VOTO Mobile is one of West Africa’s fastest growing social enterprises, amplifying the voice of the underheard using interactive mobile surveys in local languages. Their mobile phone notification and survey platform removes the barriers to insightful mobile communication between citizens worldwide and the organizations that serve them. VOTO aims to survey remote populations on behalf of its partners—large international organizations and NGOs—to reach groups typically underrepresented in the data, which is then used to inform humanitarian outreach efforts. Barriers such as low literacy and lack of smartphones or internet, make these populations harder to reach and they therefore often have less data collected about them. This lack of information is what’s known as a “data desert” and it has huge ramifications for public policy decisions and the appropriate allocation of humanitarian resources.
VOTO Mobile exists to combat this issue, though it too struggles to reach rural women in its mobile surveys. They wondered, could their past survey responses from 11 countries and 14 surveys shed light on what might be affecting response rates from rural women so they can capture more from this group in the future to better inform humanitarian efforts?
In a DataCorps project sponsored by Google, volunteers Carl Smith, Susan Sun and Katherine Hoffmann dove into VOTO’s data, which included things like survey time, length and language as well as information on respondents like age, location and more. The first task was to narrow down all these variables to things that VOTO actually has control over, but unfortunately there was limited variation in some of the key variables the team wanted to explore, making them less useful than initially thought.

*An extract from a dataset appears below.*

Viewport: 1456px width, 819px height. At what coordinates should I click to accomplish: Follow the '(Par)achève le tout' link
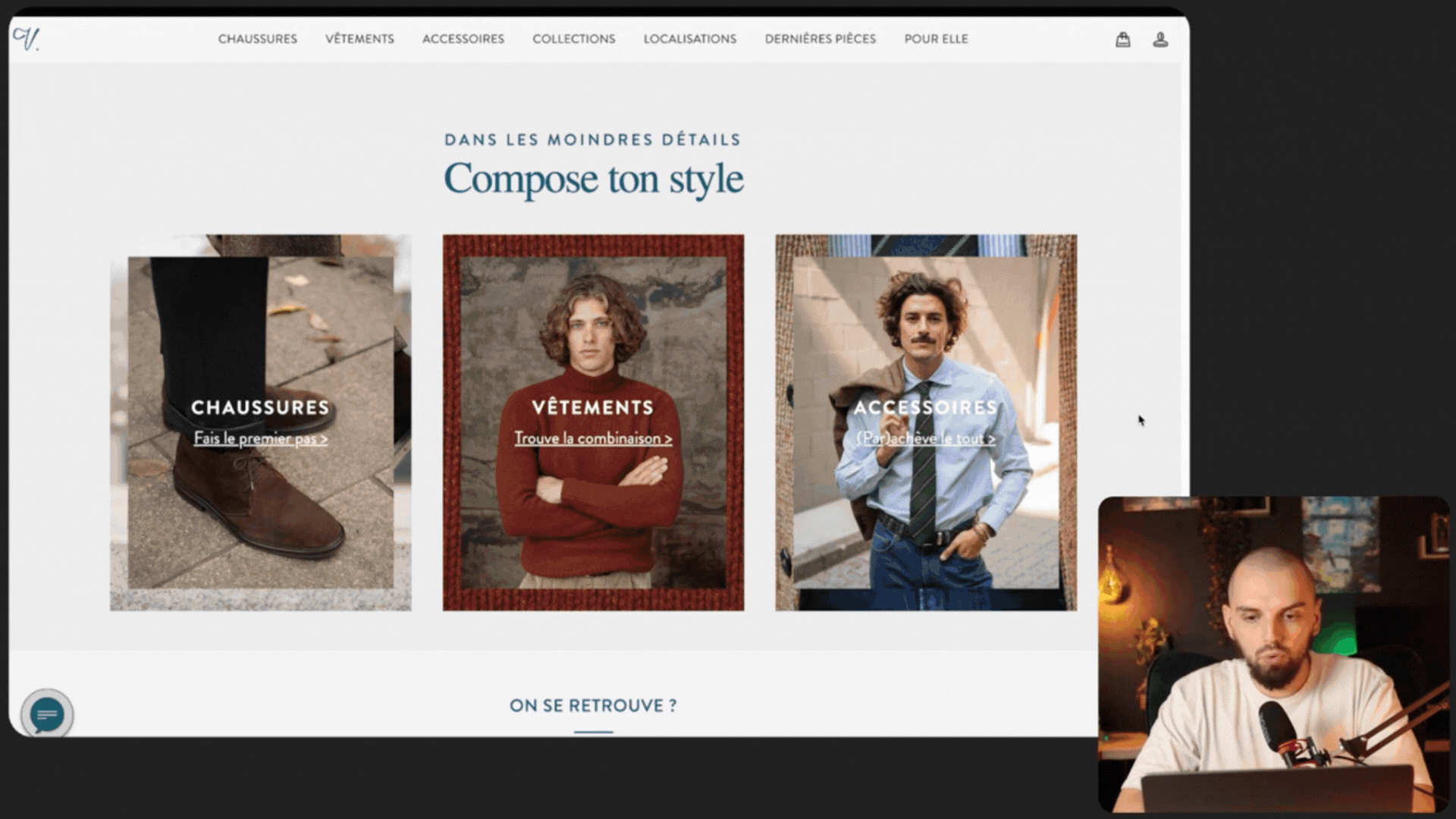point(925,438)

The team decided to take a step back to see what else they could do to help VOTO. They provided VOTO with recommendations on how to enhance their data collection and database structure, then built an interactive data plotting tool to enable the organization to do its own data exploration once the new data was collected.
On the analysis side, the team built heatmaps as an easy way to explore correlations between existing variables of interest including the language of the survey, time of day and day of the week of the calls and rural female populations. Lastly, they built an easily scalable and interpretable classification regression model to break down the influence of the most significant variables. For example, they found that the country of the respondent had a significant impact on response rates. However, because there is not enough cultural and circumstantial data collected about the respondent, it’s difficult to determine precisely why this is the case. More data and analysis is needed to tease out what specifically about a respondent’s local context is impacting response rates, but this provided a helpful flag for VOTO to guide its learning.
VOTO Mobile is now reviewing the team’s recommendations and using some of the initial insights on the factors influencing response rates to inform its work. They are in the process of standardizing the way they ask basic questions such as gender, age, and income so it becomes uniform across surveys and therefore easier to compare. They are also using a female voice to deliver surveys as much as possible. Once they have collected more data, there will be even more potential for analysis to inform how VOTO can reach more rural women in its surveys going forward.
The issue of data deserts continues to be a challenge for those working to serve underrepresented populations and has been a key topic of discussion surrounding the UN Sustainable Development Goals. In this age of so-called Big Data, it’s important to note that there is still work to be done to ensure policy makers are using data representative of the communities they are trying to serve when designing humanitarian interventions.